There are probably as many answers to that question as there are suicides in Bush Alaska. But there are also commonalities. There is probably a reason why young men are the most vulnerable. At a time when they should be starting on their future, many can only see their past. They have no vision of a future.
I remember someone saying to me once, as we stood at the casket of a young man who had drunkenly driven an ATV into a pole months after his high school graduation, that the young man’s best years were behind him and he had nothing to look forward to, so why go on. The young man had been a basketball star. He’d barely qualified to get a high school certificate and had hung in only to play basketball. But that was over now.
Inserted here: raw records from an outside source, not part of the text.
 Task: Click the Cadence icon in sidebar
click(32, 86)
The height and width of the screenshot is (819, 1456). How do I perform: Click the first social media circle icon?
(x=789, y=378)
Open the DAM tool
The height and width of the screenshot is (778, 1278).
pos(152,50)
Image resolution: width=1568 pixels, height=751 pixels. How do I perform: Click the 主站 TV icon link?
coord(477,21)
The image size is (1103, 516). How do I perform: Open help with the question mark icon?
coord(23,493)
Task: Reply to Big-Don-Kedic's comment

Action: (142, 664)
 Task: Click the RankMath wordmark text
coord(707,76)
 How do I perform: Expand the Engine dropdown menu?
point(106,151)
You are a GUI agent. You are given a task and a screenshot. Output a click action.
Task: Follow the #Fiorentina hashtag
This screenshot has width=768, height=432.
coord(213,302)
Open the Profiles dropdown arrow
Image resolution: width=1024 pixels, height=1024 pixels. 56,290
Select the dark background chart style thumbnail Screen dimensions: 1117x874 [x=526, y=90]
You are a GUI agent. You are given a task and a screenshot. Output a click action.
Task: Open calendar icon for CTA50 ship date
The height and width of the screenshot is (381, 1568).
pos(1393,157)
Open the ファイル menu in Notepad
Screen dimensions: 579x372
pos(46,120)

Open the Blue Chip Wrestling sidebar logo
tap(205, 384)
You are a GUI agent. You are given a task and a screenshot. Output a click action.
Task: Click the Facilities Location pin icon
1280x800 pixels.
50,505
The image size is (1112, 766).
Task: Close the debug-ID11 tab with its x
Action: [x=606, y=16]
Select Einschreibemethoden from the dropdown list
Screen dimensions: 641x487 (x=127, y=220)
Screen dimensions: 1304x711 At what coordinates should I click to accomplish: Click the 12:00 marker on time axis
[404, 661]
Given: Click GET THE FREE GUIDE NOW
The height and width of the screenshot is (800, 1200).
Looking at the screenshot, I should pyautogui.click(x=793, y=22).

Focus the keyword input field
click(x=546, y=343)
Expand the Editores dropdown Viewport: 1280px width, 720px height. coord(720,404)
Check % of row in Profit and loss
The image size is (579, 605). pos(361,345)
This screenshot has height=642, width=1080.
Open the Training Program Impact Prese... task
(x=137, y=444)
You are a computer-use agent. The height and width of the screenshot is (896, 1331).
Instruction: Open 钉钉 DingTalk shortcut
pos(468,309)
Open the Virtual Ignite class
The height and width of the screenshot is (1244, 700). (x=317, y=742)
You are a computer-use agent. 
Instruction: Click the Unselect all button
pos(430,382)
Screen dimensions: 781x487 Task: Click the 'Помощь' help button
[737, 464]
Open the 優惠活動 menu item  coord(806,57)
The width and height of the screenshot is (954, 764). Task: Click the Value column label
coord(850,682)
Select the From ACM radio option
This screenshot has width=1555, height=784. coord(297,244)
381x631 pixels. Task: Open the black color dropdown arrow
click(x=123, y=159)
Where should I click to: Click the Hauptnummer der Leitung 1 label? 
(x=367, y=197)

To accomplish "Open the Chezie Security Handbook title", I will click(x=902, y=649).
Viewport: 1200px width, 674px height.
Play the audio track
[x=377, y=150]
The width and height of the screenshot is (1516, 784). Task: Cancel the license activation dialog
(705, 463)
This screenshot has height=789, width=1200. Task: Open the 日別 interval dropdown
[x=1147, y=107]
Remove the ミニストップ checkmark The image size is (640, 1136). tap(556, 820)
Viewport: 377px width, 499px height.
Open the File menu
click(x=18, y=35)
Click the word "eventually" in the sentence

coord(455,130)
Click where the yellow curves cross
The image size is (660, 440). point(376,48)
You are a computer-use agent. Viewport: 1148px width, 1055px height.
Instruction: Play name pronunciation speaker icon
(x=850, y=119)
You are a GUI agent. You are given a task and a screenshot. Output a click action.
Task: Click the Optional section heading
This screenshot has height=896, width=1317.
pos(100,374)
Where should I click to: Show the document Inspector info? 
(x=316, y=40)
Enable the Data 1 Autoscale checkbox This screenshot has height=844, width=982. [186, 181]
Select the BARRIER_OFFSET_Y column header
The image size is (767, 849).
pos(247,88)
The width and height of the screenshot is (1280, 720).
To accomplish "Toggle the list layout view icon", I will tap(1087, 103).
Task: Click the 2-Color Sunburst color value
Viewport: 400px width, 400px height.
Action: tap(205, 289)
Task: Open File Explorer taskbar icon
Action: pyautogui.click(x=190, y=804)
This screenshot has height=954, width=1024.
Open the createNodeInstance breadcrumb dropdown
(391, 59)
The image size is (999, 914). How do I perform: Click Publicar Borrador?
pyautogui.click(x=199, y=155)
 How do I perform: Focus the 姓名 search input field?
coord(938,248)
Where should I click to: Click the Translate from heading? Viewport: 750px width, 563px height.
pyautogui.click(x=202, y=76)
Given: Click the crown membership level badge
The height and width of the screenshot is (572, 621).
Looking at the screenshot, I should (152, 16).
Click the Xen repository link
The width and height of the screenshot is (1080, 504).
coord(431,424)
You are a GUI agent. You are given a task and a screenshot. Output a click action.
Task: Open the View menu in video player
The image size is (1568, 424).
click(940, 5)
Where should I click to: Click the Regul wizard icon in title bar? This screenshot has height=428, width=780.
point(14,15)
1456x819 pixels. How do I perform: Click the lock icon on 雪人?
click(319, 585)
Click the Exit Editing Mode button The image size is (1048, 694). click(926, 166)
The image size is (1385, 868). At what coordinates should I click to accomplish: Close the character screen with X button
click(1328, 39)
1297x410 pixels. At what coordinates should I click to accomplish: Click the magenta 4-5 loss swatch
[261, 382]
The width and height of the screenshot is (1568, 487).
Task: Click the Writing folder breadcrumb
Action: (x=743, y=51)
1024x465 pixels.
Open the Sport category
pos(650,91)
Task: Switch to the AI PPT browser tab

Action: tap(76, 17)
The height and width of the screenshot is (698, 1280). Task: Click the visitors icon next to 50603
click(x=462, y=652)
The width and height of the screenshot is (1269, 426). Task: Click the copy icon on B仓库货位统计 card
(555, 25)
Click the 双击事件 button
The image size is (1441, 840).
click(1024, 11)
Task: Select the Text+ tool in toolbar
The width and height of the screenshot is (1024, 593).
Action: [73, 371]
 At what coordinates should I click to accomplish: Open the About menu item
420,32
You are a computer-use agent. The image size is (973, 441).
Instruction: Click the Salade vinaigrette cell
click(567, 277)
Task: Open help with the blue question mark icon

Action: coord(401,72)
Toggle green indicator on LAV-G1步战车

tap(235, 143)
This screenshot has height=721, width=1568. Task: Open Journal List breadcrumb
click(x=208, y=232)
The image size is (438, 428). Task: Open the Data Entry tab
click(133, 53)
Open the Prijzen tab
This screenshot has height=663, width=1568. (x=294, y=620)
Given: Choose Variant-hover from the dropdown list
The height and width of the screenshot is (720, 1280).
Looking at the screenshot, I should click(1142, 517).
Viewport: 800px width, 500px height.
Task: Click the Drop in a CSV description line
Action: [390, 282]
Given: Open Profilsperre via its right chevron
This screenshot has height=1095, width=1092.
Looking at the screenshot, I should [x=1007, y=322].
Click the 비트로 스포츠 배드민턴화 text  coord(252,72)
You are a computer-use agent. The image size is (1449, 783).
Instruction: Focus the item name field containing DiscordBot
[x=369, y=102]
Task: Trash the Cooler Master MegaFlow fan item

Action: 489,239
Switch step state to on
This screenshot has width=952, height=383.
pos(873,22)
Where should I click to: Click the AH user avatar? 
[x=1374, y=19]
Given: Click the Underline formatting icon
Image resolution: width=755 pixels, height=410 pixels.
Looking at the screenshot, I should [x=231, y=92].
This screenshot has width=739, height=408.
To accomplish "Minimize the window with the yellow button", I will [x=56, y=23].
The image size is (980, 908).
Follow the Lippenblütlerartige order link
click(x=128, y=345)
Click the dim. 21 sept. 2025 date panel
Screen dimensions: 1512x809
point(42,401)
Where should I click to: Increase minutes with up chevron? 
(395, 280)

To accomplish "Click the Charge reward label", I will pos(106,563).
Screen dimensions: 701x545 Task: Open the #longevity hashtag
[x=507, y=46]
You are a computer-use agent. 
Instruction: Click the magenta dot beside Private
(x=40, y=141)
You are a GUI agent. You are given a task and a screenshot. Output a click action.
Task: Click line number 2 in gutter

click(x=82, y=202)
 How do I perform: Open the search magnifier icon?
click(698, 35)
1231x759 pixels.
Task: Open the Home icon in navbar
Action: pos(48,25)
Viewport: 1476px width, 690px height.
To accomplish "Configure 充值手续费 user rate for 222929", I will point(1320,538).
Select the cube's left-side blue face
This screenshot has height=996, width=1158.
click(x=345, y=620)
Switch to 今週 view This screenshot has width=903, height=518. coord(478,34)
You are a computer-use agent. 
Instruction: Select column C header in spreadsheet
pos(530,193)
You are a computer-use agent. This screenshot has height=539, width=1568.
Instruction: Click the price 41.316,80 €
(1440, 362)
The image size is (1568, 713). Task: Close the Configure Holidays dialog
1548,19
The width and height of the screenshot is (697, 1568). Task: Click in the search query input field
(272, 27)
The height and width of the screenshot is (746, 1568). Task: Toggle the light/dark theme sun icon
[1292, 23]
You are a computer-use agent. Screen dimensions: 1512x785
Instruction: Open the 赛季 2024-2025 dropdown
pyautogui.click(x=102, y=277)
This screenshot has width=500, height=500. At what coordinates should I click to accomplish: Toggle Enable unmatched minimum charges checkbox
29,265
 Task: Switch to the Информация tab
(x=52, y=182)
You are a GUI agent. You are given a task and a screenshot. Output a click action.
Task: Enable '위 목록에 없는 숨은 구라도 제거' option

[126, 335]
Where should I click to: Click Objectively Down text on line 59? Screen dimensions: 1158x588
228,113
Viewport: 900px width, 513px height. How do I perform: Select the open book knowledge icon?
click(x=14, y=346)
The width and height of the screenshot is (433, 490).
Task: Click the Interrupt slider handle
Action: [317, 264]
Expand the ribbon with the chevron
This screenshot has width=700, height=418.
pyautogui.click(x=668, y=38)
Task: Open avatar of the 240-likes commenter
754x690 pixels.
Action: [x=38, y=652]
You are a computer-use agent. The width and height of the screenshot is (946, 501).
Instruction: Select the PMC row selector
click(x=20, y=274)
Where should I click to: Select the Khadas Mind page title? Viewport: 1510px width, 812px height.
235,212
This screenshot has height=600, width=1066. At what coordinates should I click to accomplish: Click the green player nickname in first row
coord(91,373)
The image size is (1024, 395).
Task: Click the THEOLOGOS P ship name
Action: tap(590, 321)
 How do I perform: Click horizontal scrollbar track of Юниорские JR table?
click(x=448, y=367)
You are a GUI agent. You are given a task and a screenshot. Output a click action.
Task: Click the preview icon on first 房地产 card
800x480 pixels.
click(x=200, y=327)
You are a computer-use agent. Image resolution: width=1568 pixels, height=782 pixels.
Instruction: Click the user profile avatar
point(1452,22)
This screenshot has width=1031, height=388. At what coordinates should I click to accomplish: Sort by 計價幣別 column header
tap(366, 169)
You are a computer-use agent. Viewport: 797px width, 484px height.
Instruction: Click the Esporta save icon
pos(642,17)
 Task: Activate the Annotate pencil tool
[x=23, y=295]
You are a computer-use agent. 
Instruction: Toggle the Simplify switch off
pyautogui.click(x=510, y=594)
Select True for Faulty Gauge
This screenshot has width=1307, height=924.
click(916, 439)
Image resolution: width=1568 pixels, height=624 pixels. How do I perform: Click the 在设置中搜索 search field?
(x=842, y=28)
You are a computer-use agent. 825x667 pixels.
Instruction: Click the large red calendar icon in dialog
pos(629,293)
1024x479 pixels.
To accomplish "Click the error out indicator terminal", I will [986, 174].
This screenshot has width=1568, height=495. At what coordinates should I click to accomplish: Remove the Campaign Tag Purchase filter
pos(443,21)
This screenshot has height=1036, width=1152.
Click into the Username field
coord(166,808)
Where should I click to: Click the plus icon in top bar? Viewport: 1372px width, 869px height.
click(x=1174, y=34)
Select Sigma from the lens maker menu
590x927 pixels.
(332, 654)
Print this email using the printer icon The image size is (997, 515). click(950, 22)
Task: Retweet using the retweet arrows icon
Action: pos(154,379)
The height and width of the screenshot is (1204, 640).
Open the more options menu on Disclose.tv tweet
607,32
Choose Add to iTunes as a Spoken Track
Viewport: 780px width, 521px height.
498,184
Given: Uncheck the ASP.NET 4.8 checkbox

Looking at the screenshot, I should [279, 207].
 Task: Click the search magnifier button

The cheers were silenced and he had nothing to fall back on. His family was abusive and alcoholic and that basketball court had been his only escape – and now someone else stood at its center.
If we want to truly impact the problem of suicides in the Bush, then we have to start before these boys become young men. We have to start with their families. We have to somehow make a dent in the still overwhelming problems of substance abuse in our villages. We have to throw a wrench into the cycle of domestic violence that is often passed from father to son.
Doing this will not stop all suicides. Depression is a real illness that needs significant intervention and treatment to allow a person to live a full life. But if you don’t have a supportive, caring family who even notices you might be depressed, you don’t stand a chance.
Under the best of circumstances graduating from high school is a scary time in life. Suddenly adulthood looms large. We’re expected to start making adult decisions about our future. College or no college? Technical school? A job? If so, where? What kind? How will I ever support myself and a family?
Young people, especially young men in our villages, need love, support, understanding and role models long before they reach the stage where they put a gun in their mouths or a rope around their necks. To stop the suicide epidemic in the Bush, we need to first heal the ailing families that make suicide such an attractive alternative.